A 3-D model of human thromboxane A(2) synthase (TXAs) was constructed using a homology modeling approach based on information from the 2.0 Angstrom crystal structure of the hemoprotein domains of cytochrome P450BM-3 and P450cam. P450BM-3 is a bacterial fatty acid monooxygenase resembling eukaryotic microsomal cytochrome P450s in primary structure and function. TXAS shares 26.4% residue identity and 48.4% residue similarity with the P450BM-3 hemoprotein domain, The homology score between TXAS and P450BM-3 is much higher than that between TXAS and P450cam. Alignment between TXAS and the P450BM-3 hemoprotein domain or P450cam was determined through sequence searches.
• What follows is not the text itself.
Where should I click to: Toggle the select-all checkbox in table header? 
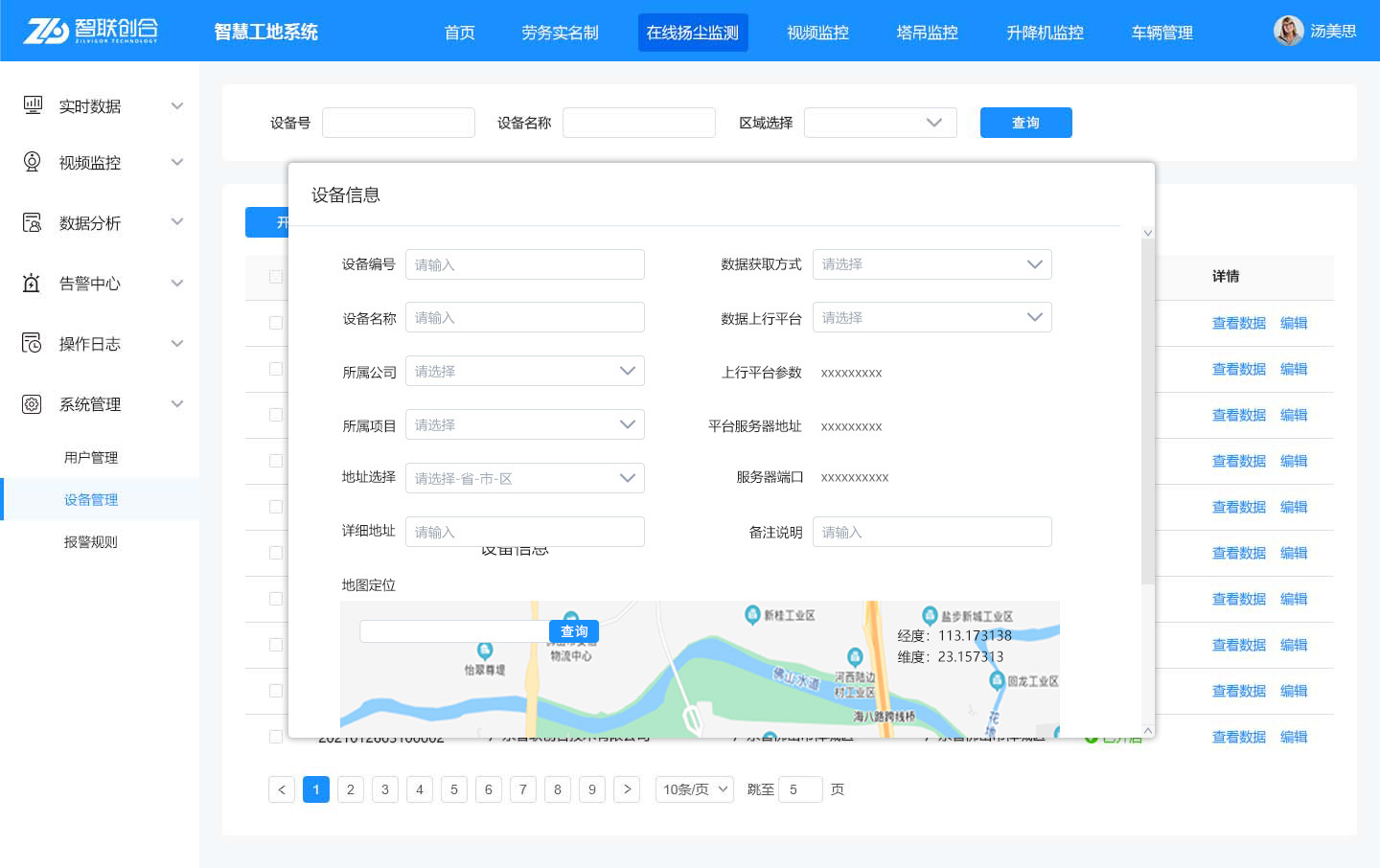(276, 277)
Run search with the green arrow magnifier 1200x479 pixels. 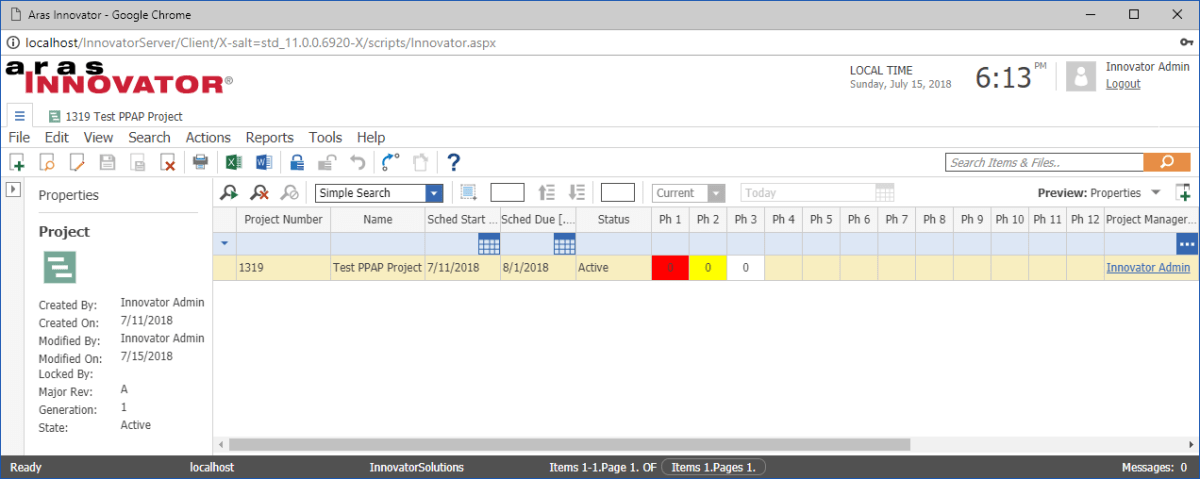tap(229, 193)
The P450BM-3 or P450cam main-chain coordinates were applied to the TXAS main chain in those segments where the two sequences were well aligned. These segments were linked to one another using a fragment search method, and the side chains were added to produce a 3-D model for TXAS. A TXAS substrate, prostaglandin H-2 (PGH(2)) was docked into the TXAS cavity corresponding to the arachidonic acid binding pocket in P450BM-3 or camphor binding site in P450cam. Regions of the heme and putative PGH(2) binding cavities in the TXAS model were identified and analyzed. The segments and residues involved in the active-site pocket of the TXAS model provide reasonable candidates for TXAS protein engineering and inhibitor design. Comparison of the TXAS model based on P450BPM-3 with another TXAS model based on the P450cam structure indicated that P450BM-3 is a more suitable template for homology modeling of TXAS.